Provided records:
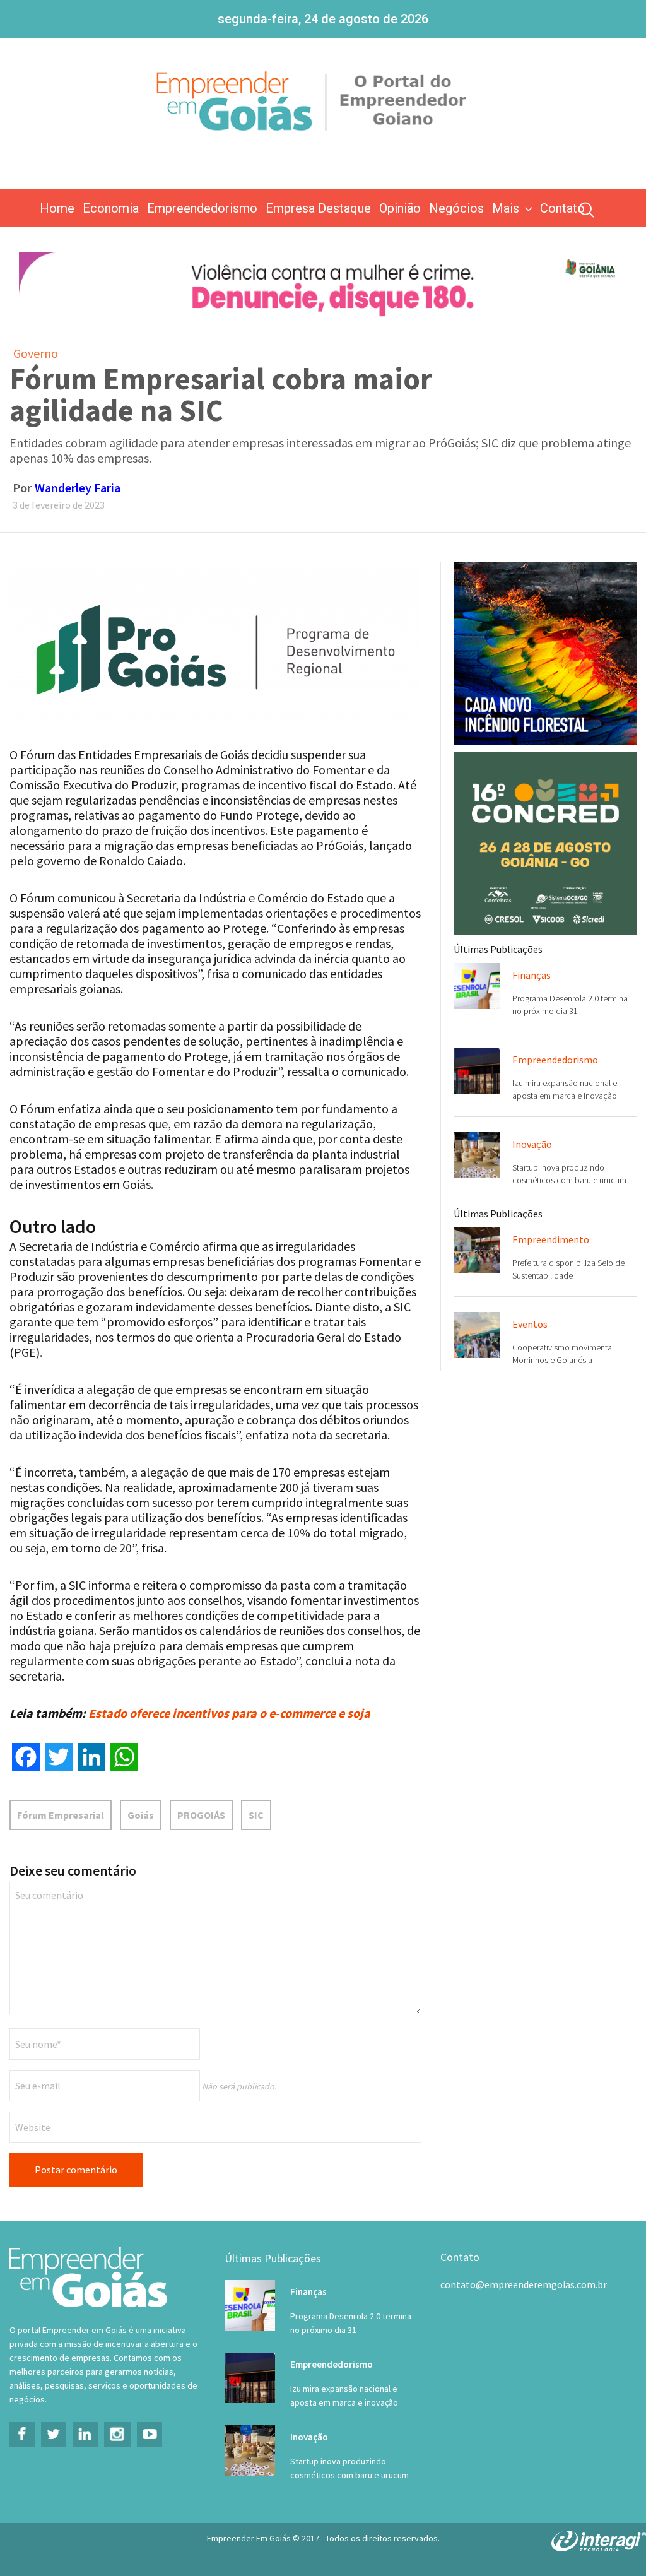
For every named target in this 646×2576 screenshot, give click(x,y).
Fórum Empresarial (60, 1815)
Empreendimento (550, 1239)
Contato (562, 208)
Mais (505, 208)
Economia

Task description:
Repeat the listing above word for word. Do not include the pictures.

Exercise answer:
For every named target in this 646×2576 screenshot, give click(x,y).
Fórum Empresarial (60, 1815)
Empreendimento (550, 1239)
Contato (562, 208)
Mais (505, 208)
Economia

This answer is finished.